Class 2 – Devices with a higher risk than Class 1. For example, condoms and pregnancy tests.

Class 3 – Devices with a very high risk to human health. For example, pacemakers and heart valves.

If the device labeling makes new or remote use of the currently marketed similar devices, the FDA places it into Class 3, which will need premarket approval (PMA) before marketing. Class two medical devices only need to be cleared by the FDA. This means that the FDA will not test them itself. In those instances where a device is substantially equivalent to an existing device, a firm should attempt to obtain 510(k) clearance rather than go for premarket approval. For example, orthofix produces different PEMF devices that decrease markers of inflammation, which has been utilized in clinical studies to treat osteoarthritis, epicondylitis, and rotator cuff tears, but only PHYSIO-STIM I & II MODEL 6000 & 7000 are FDA approved that are used for the treatment of long-bone non-unions fracture. The same story applies to other devices that are produced by Biomove.
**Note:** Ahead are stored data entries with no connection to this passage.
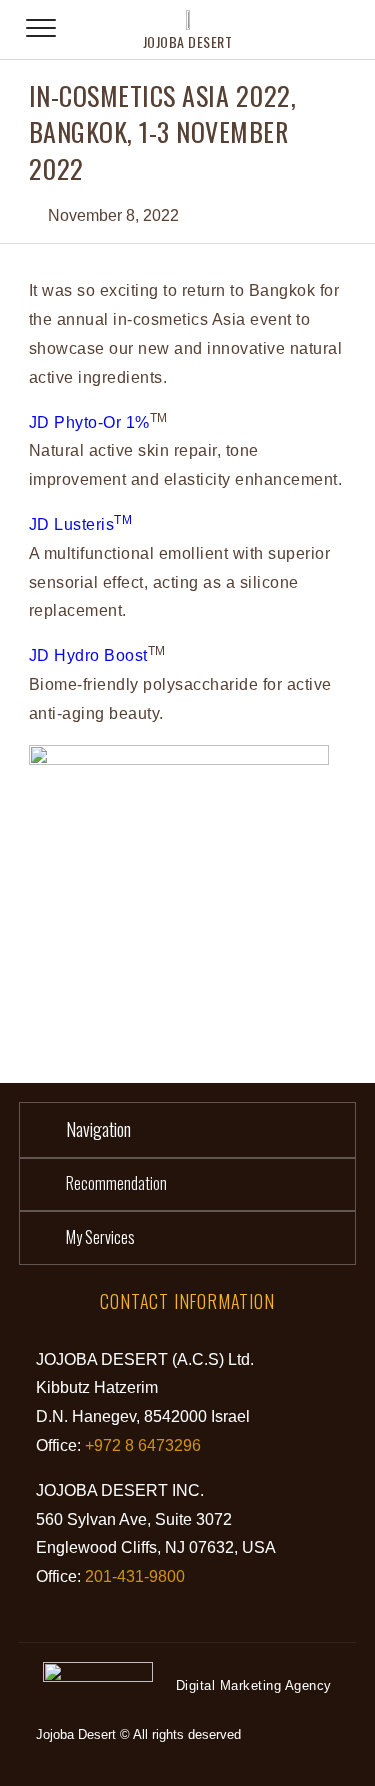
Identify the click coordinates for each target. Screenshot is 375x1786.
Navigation (98, 1129)
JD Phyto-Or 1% (89, 422)
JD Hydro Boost (88, 655)
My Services (100, 1237)
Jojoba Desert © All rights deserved (138, 1734)
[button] (188, 1130)
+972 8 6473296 (143, 1445)
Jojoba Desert (188, 41)
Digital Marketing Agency (254, 1685)
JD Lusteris (81, 524)
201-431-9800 (135, 1576)
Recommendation (116, 1183)
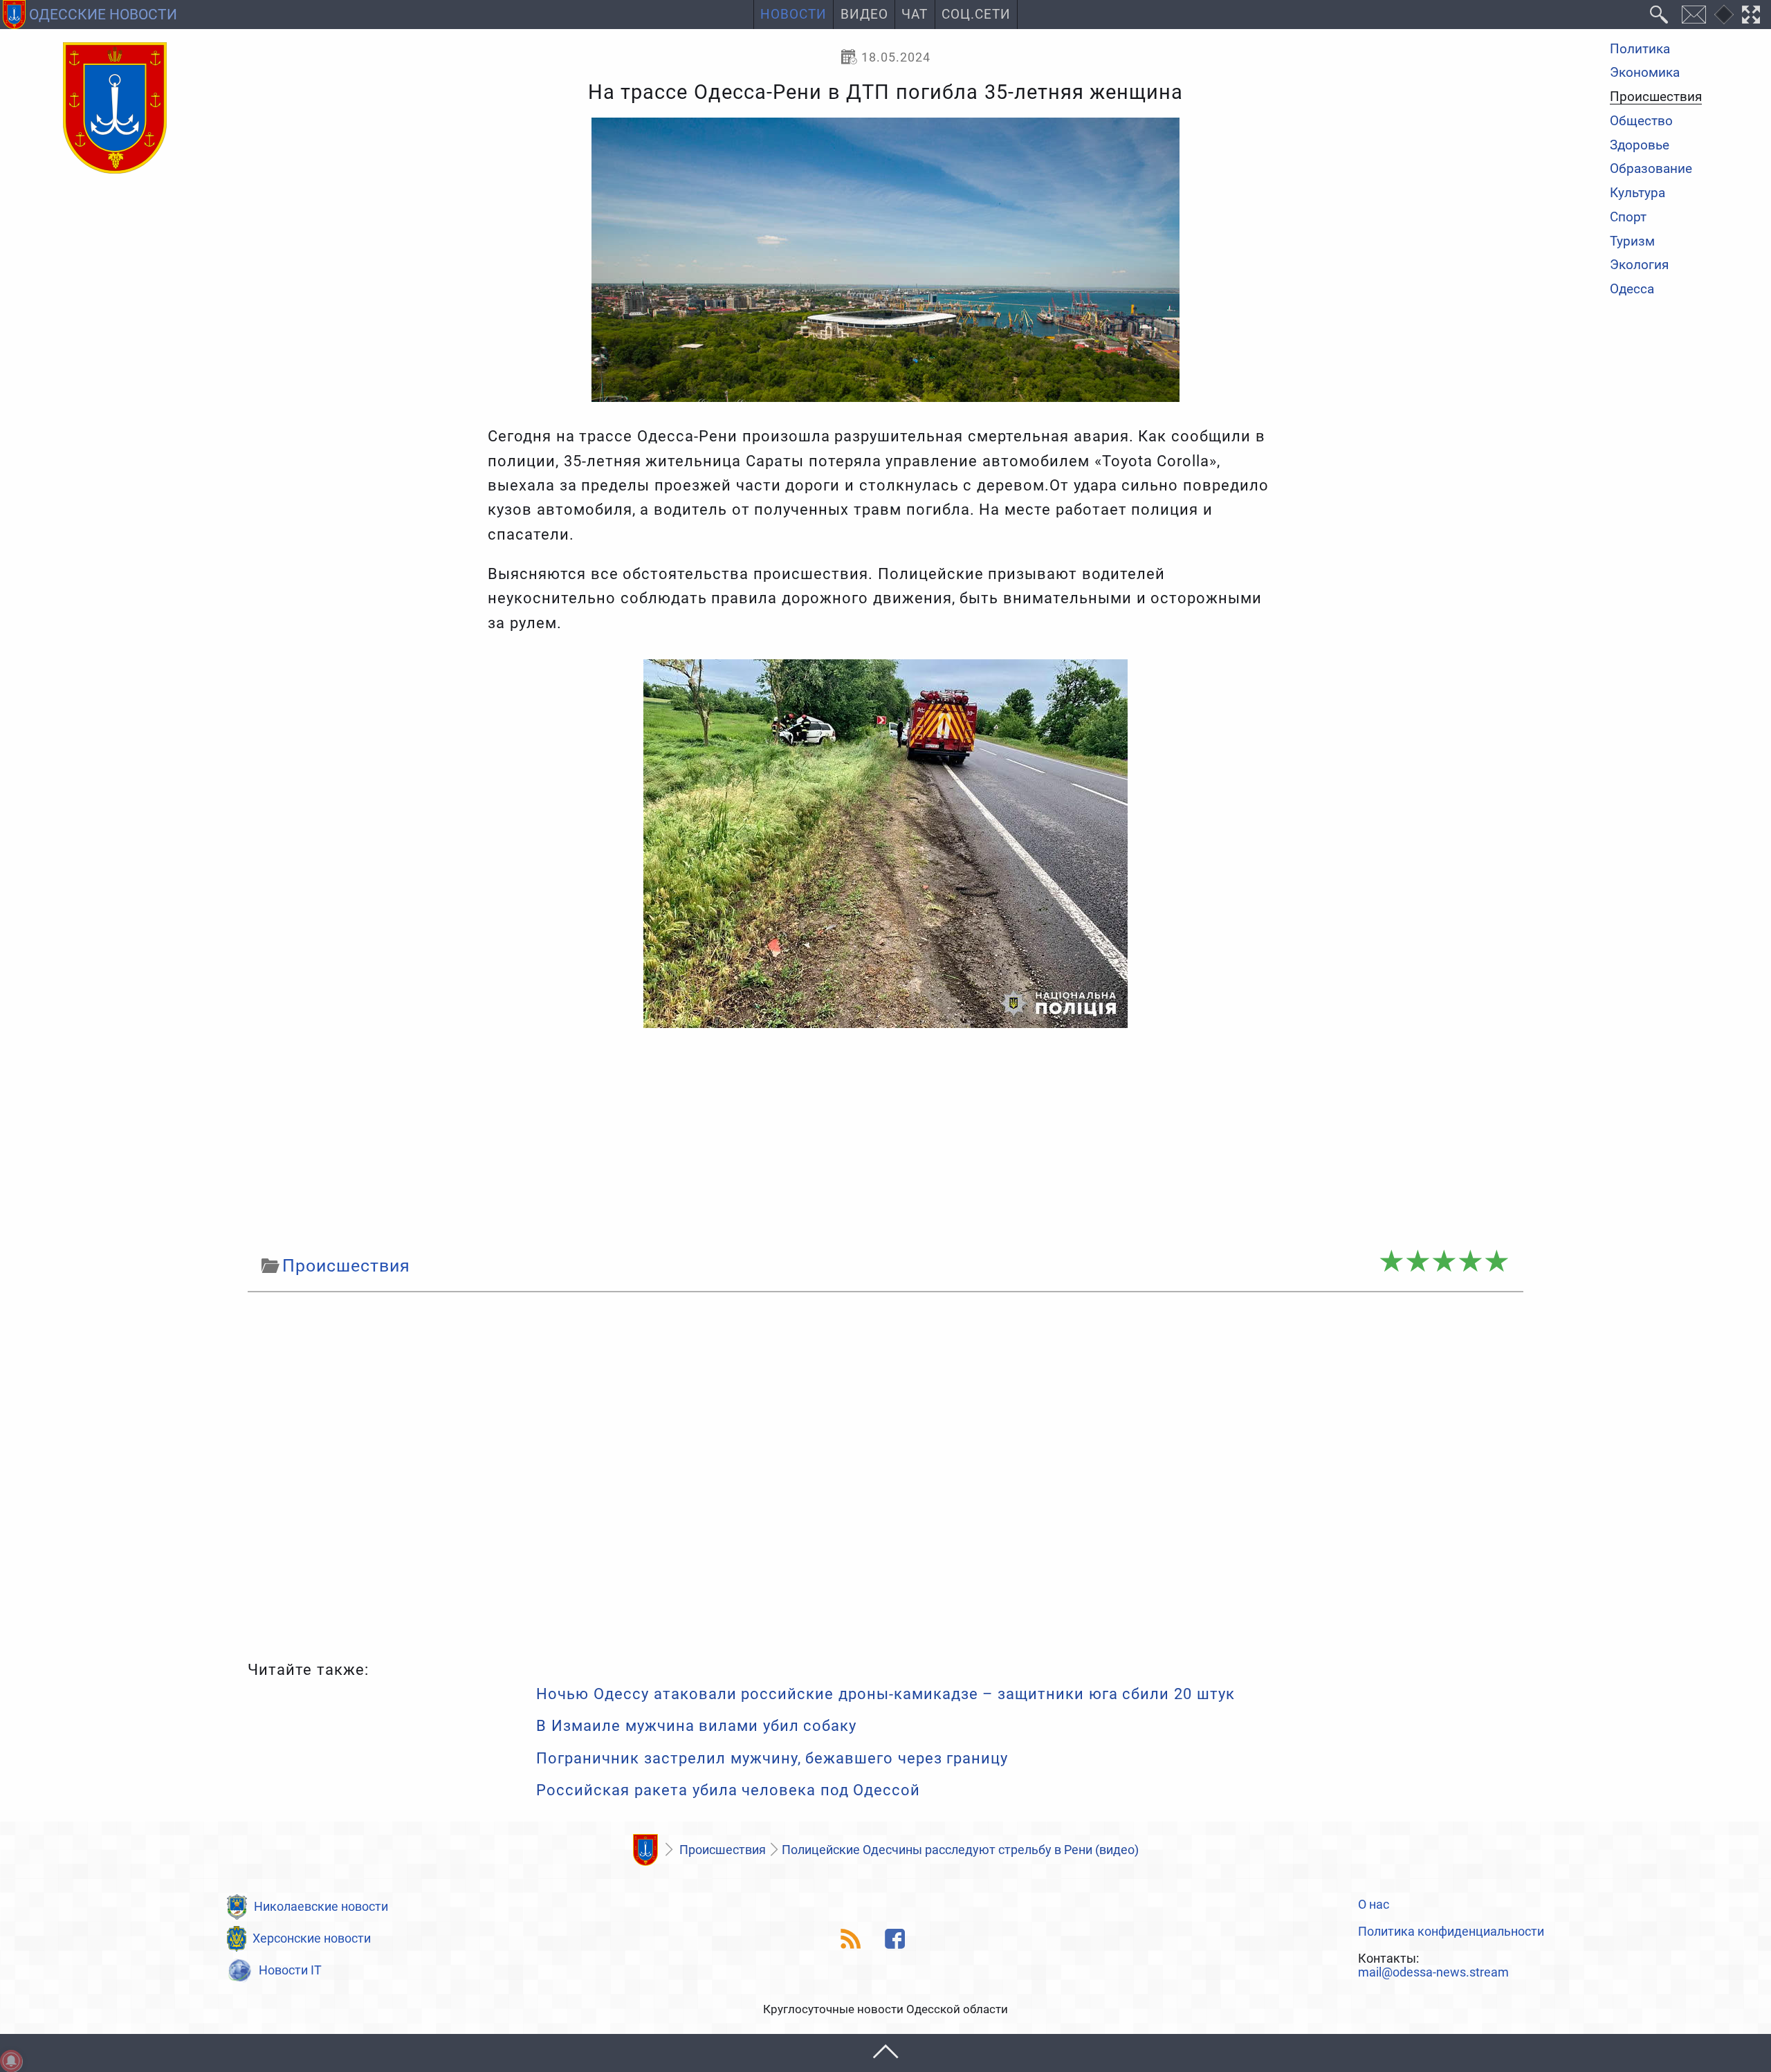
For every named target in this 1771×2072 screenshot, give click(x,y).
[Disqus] (885, 1473)
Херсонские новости (312, 1938)
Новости (793, 14)
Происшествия (1656, 97)
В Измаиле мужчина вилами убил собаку (696, 1725)
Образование (1651, 169)
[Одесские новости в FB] (895, 1939)
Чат (914, 14)
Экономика (1645, 73)
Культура (1637, 193)
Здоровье (1639, 145)
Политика (1640, 49)
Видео (864, 14)
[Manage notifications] (11, 2061)
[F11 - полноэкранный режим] (1751, 14)
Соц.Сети (976, 14)
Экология (1639, 266)
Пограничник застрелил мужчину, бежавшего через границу (772, 1758)
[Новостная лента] (851, 1939)
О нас (1373, 1904)
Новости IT (290, 1970)
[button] (885, 2053)
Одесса (1632, 289)
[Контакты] (1693, 14)
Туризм (1632, 241)
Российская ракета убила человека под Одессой (728, 1790)
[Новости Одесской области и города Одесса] (115, 108)
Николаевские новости (321, 1906)
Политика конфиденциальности (1451, 1931)
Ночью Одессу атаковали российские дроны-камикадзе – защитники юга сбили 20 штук (885, 1694)
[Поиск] (1659, 14)
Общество (1641, 121)
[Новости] (645, 1850)
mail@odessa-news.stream (1433, 1972)
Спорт (1628, 217)
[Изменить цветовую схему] (1724, 14)
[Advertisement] (885, 1140)
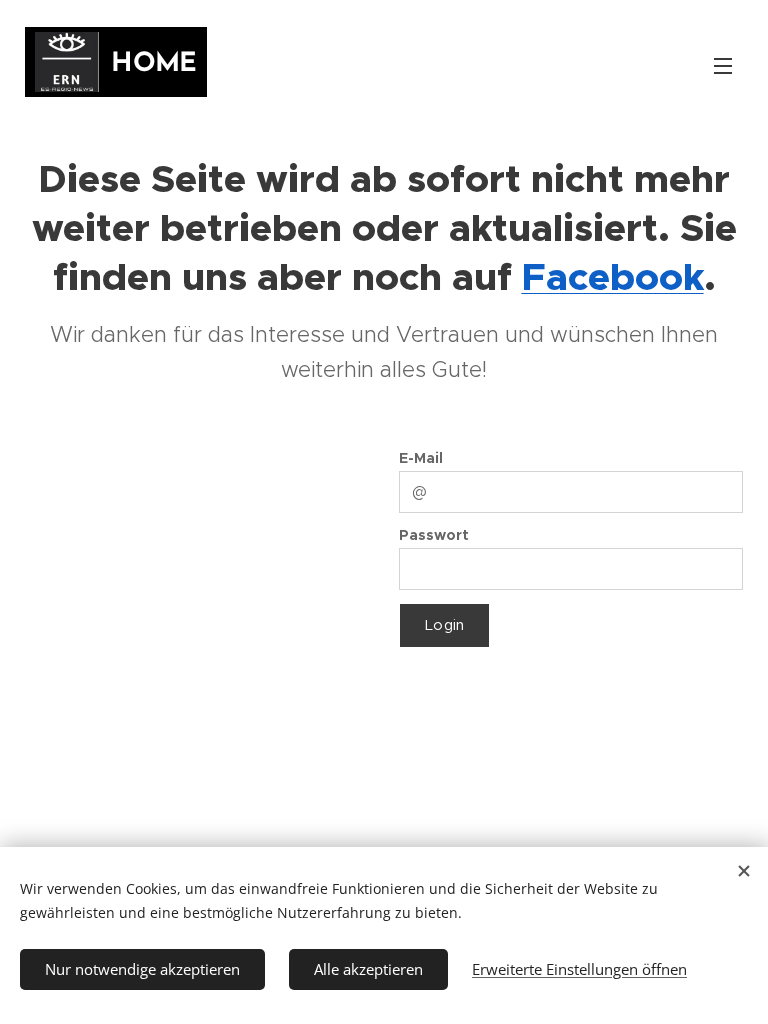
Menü (723, 65)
By this regard, only certain models that are provided by Biomove company, such as Biomove 3000, 5000, are FDA cleared because they are substantially equivalent to the FDA approved device like NeuroMove (NM900 device, Dan Med, Inc).

=== Allowed specific absorption rate ===
According to the FDA's criteria for significant risk investigations of magnetic resonance, the specific absorption rate (SAR) that a medical device is licensed to deliver to the body is limited to certain electrical power during a limited time. The SAR for whole body and head is less than 4 and 3.2 Watt per kilogram, which should not exceed 15 and 10 minutes, respectively. In case that body is exposed to a static magnetic field, the amplitude of the magnetic field should not exceed 4 and 8 tesla for infants and adults, respectively. By this regard, some of the PEMF devices such as MDcure, Aerotel Ltd., (Holon, Israel) and Aerotel Inc. (USA, New York, NY, USA) are categorized as FDA Class-1 therapeutic device since they deliver extremely low-intensity electromagnetic field with nanotesla amplitude (nT; 10^{−9}) at a set of low frequencies (1–100 Hz). Such PEMF devices must not be confused with EMT devices, which are accused of Class I recall.

A device that has either licensed SAR or standard instrumentation does not approve its marketing. FDA only gives PMA certificates or clearance to medical devices that have a mechanism of action beside a diagnostic/therapeutic efficiency.